> Work required:
In the entries below, count each line where "Given" appears. Give the total and nothing more.

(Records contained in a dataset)
════════
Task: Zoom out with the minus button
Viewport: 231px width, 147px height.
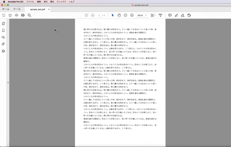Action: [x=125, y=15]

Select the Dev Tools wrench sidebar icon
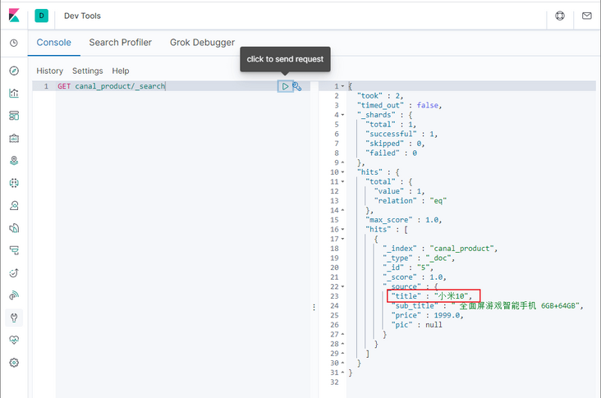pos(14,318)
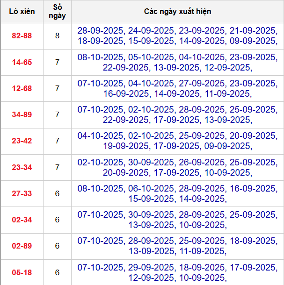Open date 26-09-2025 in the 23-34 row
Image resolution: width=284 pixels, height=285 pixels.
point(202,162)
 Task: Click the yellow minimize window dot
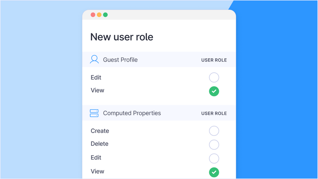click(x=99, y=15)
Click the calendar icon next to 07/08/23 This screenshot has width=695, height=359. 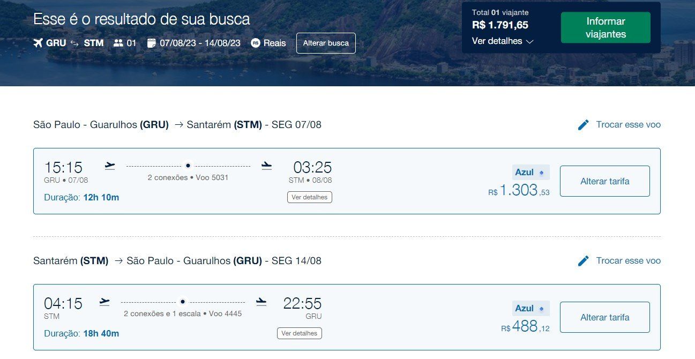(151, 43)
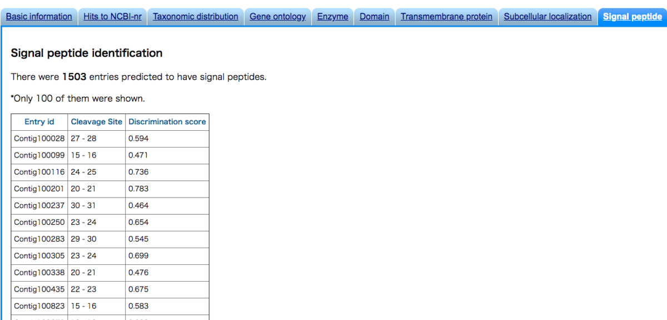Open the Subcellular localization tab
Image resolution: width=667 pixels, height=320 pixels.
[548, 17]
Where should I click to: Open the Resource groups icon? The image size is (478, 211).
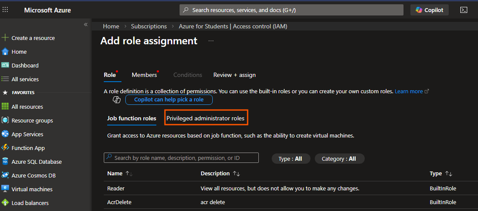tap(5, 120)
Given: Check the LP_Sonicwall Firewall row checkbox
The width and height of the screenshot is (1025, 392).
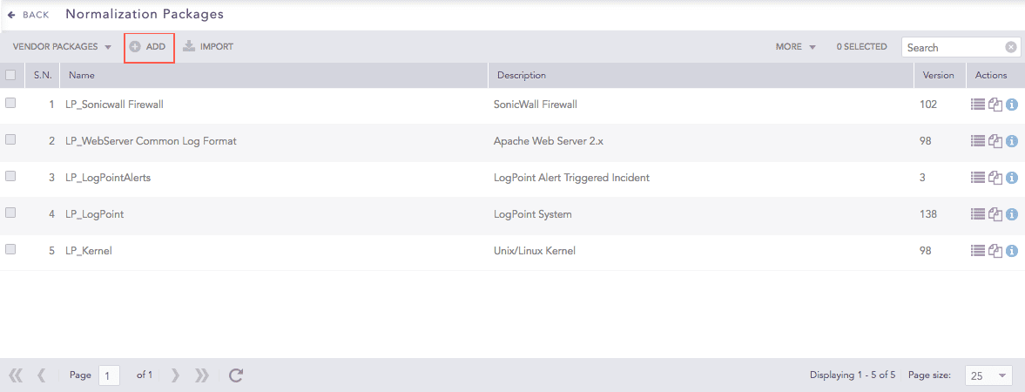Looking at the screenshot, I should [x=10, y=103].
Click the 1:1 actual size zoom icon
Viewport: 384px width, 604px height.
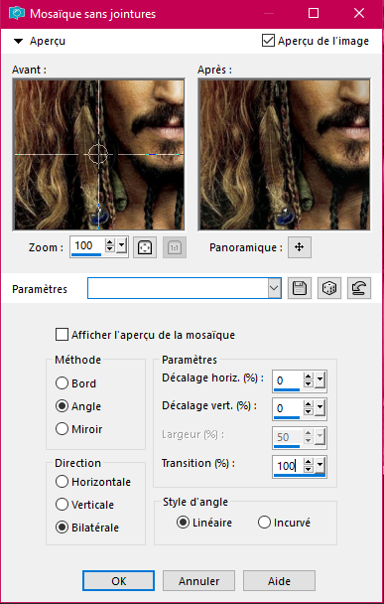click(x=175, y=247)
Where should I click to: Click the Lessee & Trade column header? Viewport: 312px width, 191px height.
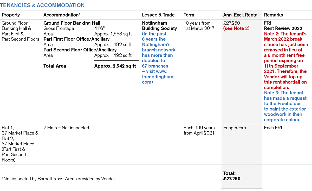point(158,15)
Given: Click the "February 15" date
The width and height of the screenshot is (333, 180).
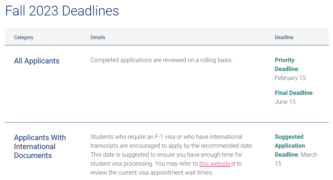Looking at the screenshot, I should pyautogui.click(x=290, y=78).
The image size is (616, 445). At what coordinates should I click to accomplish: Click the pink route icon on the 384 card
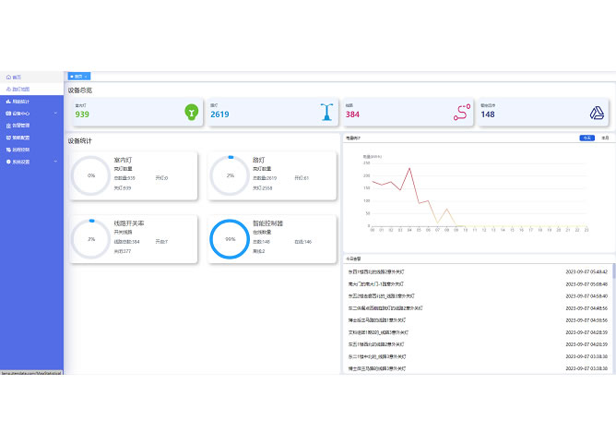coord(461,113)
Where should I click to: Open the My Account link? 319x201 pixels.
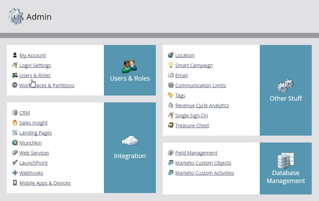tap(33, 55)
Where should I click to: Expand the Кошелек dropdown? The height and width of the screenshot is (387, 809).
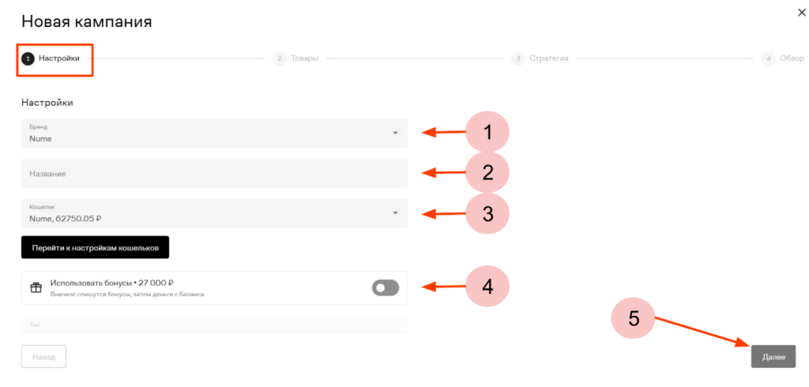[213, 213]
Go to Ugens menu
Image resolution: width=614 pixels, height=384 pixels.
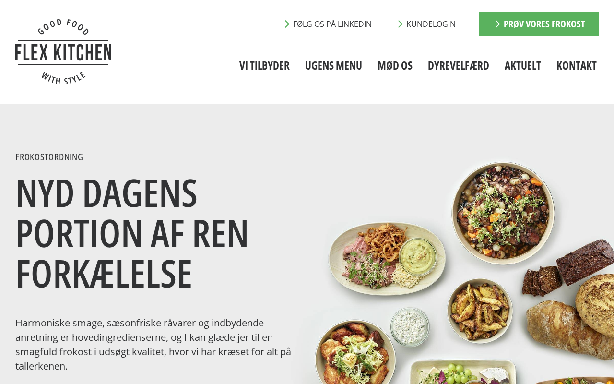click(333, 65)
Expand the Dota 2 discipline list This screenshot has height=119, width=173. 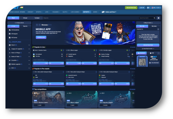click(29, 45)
════════
> Exercise solution:
2